SalomónEl tercer segmento es el Ars Paulina o de artes paulinas, que según las leyendas medievales fue descubierto por el apóstol San Pablo y su enseñanza es un mezcla de lo que hoy se conoce como astrología con angelología. Sin embargo tiene tintes religiosos del cristianismo primitivo que le otorgan un cariz muy particular. Consta de dos secciones: en la primera se describen los ángeles que «gobiernan cada hora del día»; es decir, a los que se puede acudir dependiendo de la hora del llamado. También incluye la manera de invocarlos, sus servicios, sus naturalezas y su relación con cada unos de los planetas. El segundo capítulo trata la relación entre los ángeles y los signos zodiacales, explica cómo los elementos de la naturaleza dividen las constelaciones y el patronazgo que cada uno de esos ángeles tiene para los que nacieron bajo su signo.

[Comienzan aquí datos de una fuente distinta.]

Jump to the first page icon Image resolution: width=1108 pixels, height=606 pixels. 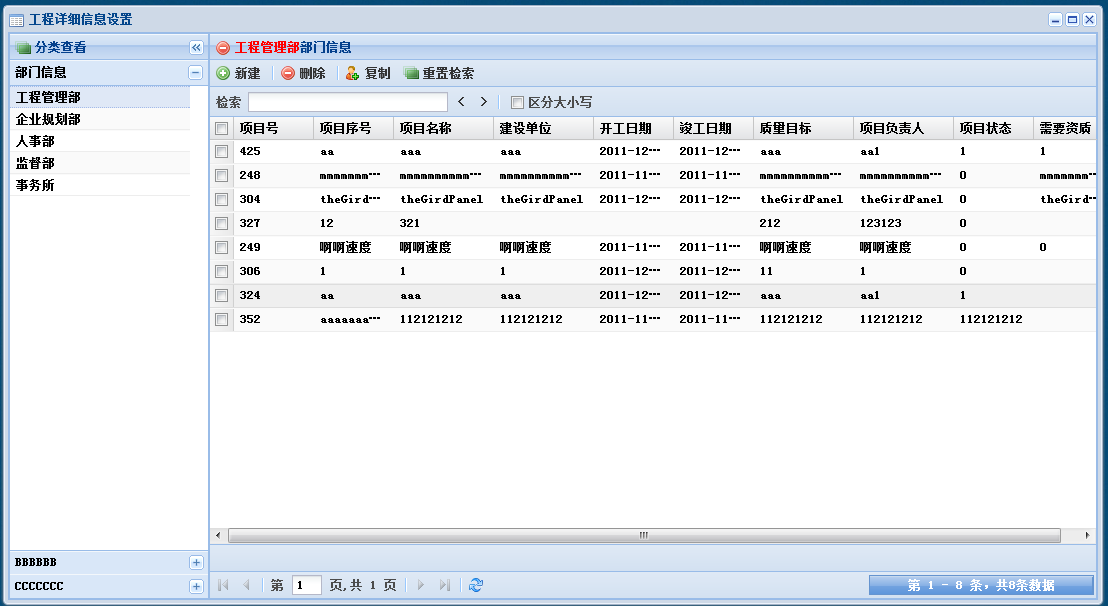(x=222, y=585)
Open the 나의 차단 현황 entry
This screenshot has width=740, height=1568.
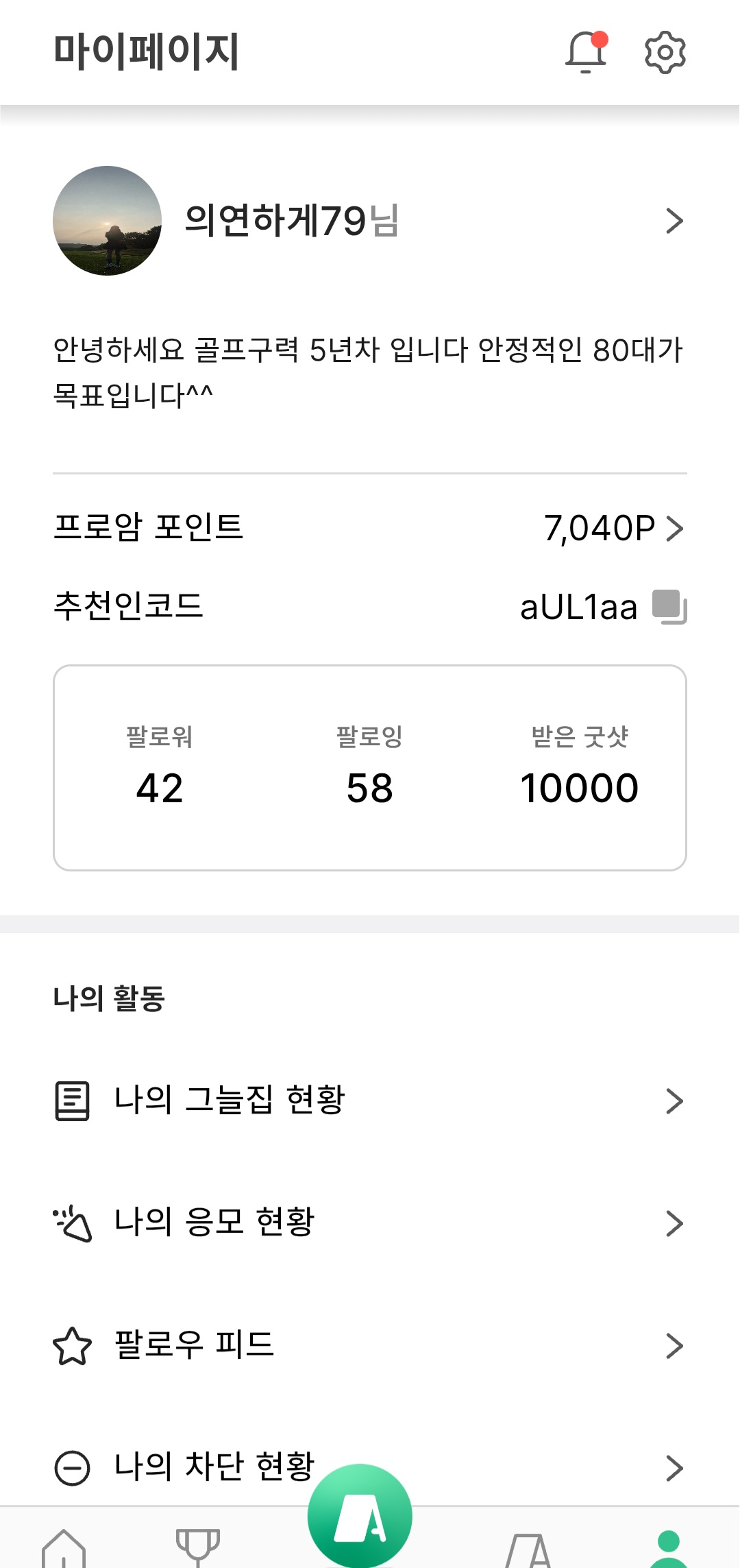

Ars Almadel, como su nombre lo indica, habla sobre la elaboraciones de almadeles, que son tablillas de cera que sirven para «escudriñar» o meditar. El diseño de la tablilla y su uso están dispuestos para tener contacto angélico. Según el libro, se pueden pedir favores de buena naturaleza. Se incluyen detalles como los nombres de los entes que pueden ser invocados así como las fechas más propicias.

Finalmente el Ars Notoria, o libro de las oraciones, es la sección más antigua y contiene rezos que mezclan el griego y el hebreo. Además contiene cierta tradición cabalística que sirve para la comprensión de las cuatro artes anteriores.



Conforme las traducciones se extendieron y la variedad de ediciones alcanzó su cumbre, la autenticidad del Lemegeton Clavicula Salomonis empezó a ser cuestionada. Históricamente se le fueron adicionando contenidos como las famosas ilustraciones de los demonios de Louis Breton, mientras que ciertas partes fueron suprimidas o intervenidas sin el la supervisión profesional adecuada. La simbología y los nombres se consideran como auténticos y originales. Lo mismo sucede con las  oraciones, sellos y las imágenes del círculo, triángulo y hexágono salomónicos.

Aun así esto ha hecho que rastrear el origen del libro sea una labor imposible. Muchas veces esto conlleva a que el texto cargue un aire de misticismo falso. Sin embargo, por sí sola la escritura representa una obra de carácter enigmático para los coleccionistas, mientras que para los creyentes es la epítome del conocimiento oculto y representa una carga de responsabilidad inmensa si se decide poner en práctica. La llave menor de Salomón contiene intrínsecamente una riqueza maravillosa de valor histórico. Al leerlo se comprenden muchas cosas sobre la concepción actual del ocultismo y la brujería para ir más allá y adentrarse a terrenos aún más antiguos, como la teúrgia griega. Un ejemplar enteramente entretenido si se lee con la concepción adecuada de su origen y con las cauciones que implican las posibles inexactitudes de cada traducción y edición.